The expected naming convention is:

lfn (str): Logical file name, typically a file path on the grid.

Returns:

True if the LFN adheres to the gbasf2 release 5 naming convention, False otherwise.

Return type:

bool

b2luigi.batch.processes.gbasf2._get_lfn_upto_reschedule_number(lfn: str) str[source]#

Get a string of the gbasf2 v5 LFN upto the reschule number.

E.g. if the LFN is <name>_<gbasf2param>_<jobID>_<rescheduleNum>.root return ``<name>_<gbasf2param>_<jobID>.

b2luigi.batch.processes.gbasf2.get_unique_lfns(lfns: Iterable[str]) Set[str][source]#

From a list of gbasf2 Logical File Names (LFNs) that may include duplicates due to rescheduled jobs, return a filtered set containing only the LFNs corresponding to the jobs with the highest reschedule number.

Gbasf2 v5 outputs have the format: <name>_<gbasf2param>_<jobID>_<rescheduleNum>.root. When using gb2_ds_list, duplicates may appear where all parts are identical except for the rescheduleNum.

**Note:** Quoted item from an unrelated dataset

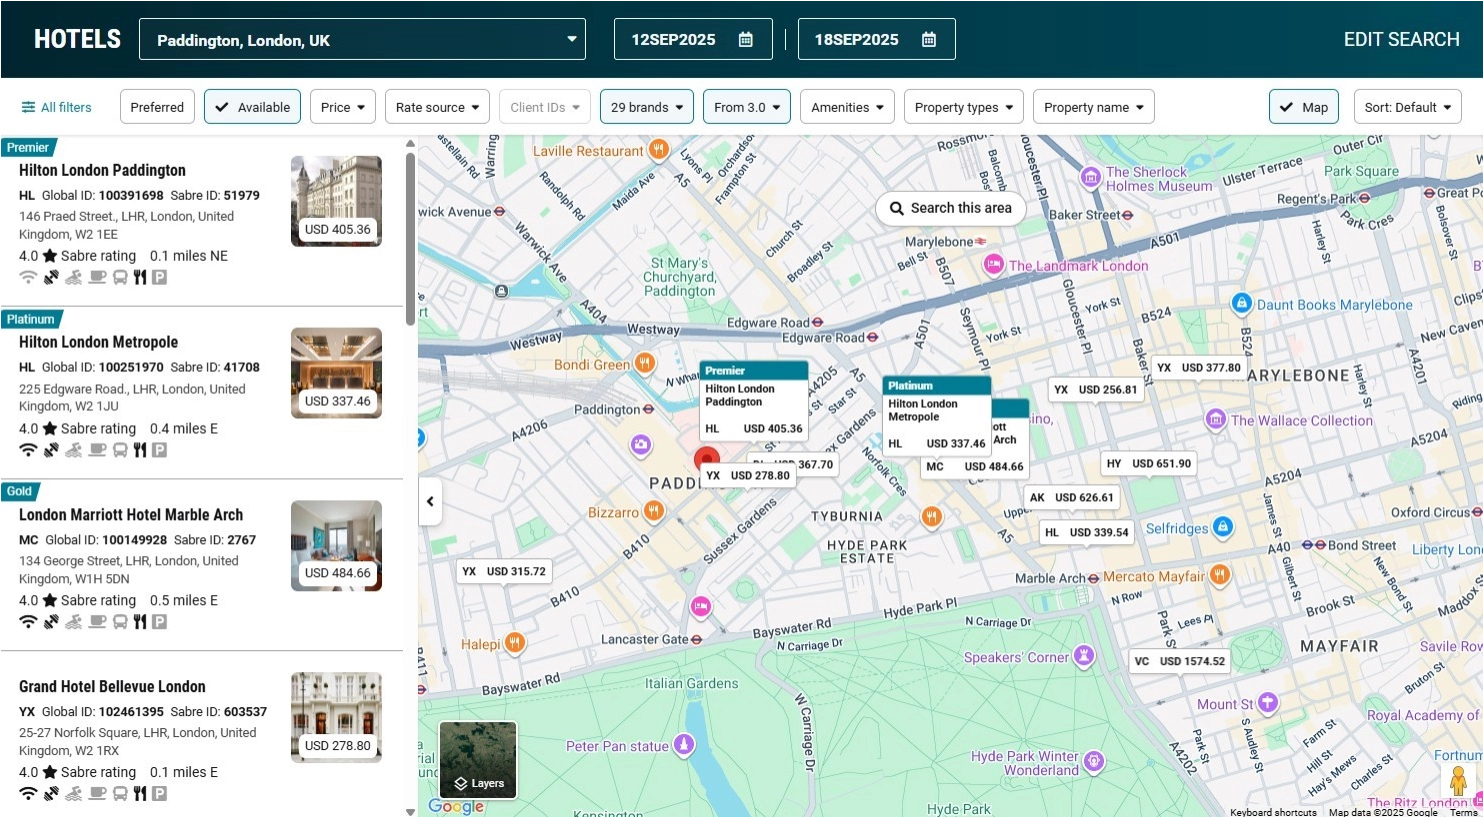Expand the Amenities dropdown
This screenshot has width=1484, height=818.
pos(847,106)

This function ensures that only the LFNs with the highest rescheduleNum are retained.

If the dataset does not follow the gbasf2 v5 naming convention, it is assumed to be produced with an older release and does not contain duplicates.

Parameters:

lfns (Iterable[str]) – A collection of LFNs to process.

Returns:

A set of LFNs with duplicates removed, retaining only the ones with the highest reschedule number for each job.

Return type:

Set[str]

b2luigi.batch.processes.gbasf2._move_downloaded_dataset_to_output_dir(project_download_path: str, output_path: str) None[source]#

Move files downloaded downloaded to the grid to their final output location.

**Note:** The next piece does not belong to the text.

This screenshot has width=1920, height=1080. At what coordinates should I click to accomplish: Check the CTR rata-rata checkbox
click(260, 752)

In the Gbasf2Process, the outputs are usually downloaded with gb2_ds_get to a temporary directory (project_download_path) with a structure like

<result_dir>/B.root.partial/<project_name> ├── sub00/job_name*B.root ├── sub01/job_name*B.root ├── …

This function moves those files to their final output_path directory which has the same name as the original root file (e.g. B.root) to fulfill the luigi output definition. This output directory has the structure

<result_dir>/B.root/job_name*B.root

Parameters:
  • project_download_path – Directory into which gb2_ds_get downloaded the grid dataset. The contents should be sub<xy> data blocks containing root files.

  • output_path – Final output directory into which the ROOT files should be copied.

b2luigi.batch.processes.gbasf2._split_all_extensions(path: str) Tuple[str, str][source]#

Split all extensions from a string pathname.

Similar to os.path.splitext, but with the difference that the extensions-part is considered everything from the first non-leading dot to to the end. Leading dots at the beginning of path are considered part of the stem and not considered an extensions separator.

Returns (stem, extensions).

extensions may be empty if path does not contain non-leading dots.